Naquele dia, em abril de 2016, eu entristeci de uma dor que ainda não saiu de
mim. A sessão ocorrida no Senado, no dia 31 de agosto de 2016 já não impactou
tanto: estava tudo acertado, os resultados haviam sido negociados por
antecedência. Não havia o que doer a mais: eu já me encontrava sob a égide da
dor.
Desde então, a cada passo, o desmonte de um projeto político
social imaginado, depois comprovado como viável, se não plenamente, ao menos em muitas frentes, foi sendo
desmontado a passos largos. Nenhum motivo de alegria. Nenhuma brisa para
refrescar os dias. Chuvas cada vez mais escassas para dar tom verde à paisagem.

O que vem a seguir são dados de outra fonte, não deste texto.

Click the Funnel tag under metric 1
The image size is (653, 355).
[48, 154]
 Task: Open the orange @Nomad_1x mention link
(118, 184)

Ontem, 8 de novembro de 2019, sexta feira, fim de tarde,
isso tudo reascendeu em minha memória mais funda e mais afetiva. Eu entendi que
minha exaustão decorre, sim, do excesso de trabalho, das tensões, das demandas
que invadem a vida 24 horas por dia, 7 dias na semana, sem pausa. Byung-Chul Han e Jonathan Crary acertam em suas argumentações. Mas há outra fonte na qual esse cansaço se torna quase incurável. Essa fonte está no desalento, na falta de esperança. E ontem eu lembrei de um tempo
quando eu tive esperança. Mais que isso, um tempo quando, com alegria, eu pude celebrar com quantas pessoas pequenas conquistas sociais, no âmbito dos projetos educativos, da
arte, da cultura, dentre quantos outros.
Então eu chorei. Chorei muito. Depois dormi profundamente. E consegui
sonhar. Um sonho breve, que logo se dissipou para a vida desperta. Mas sonhei.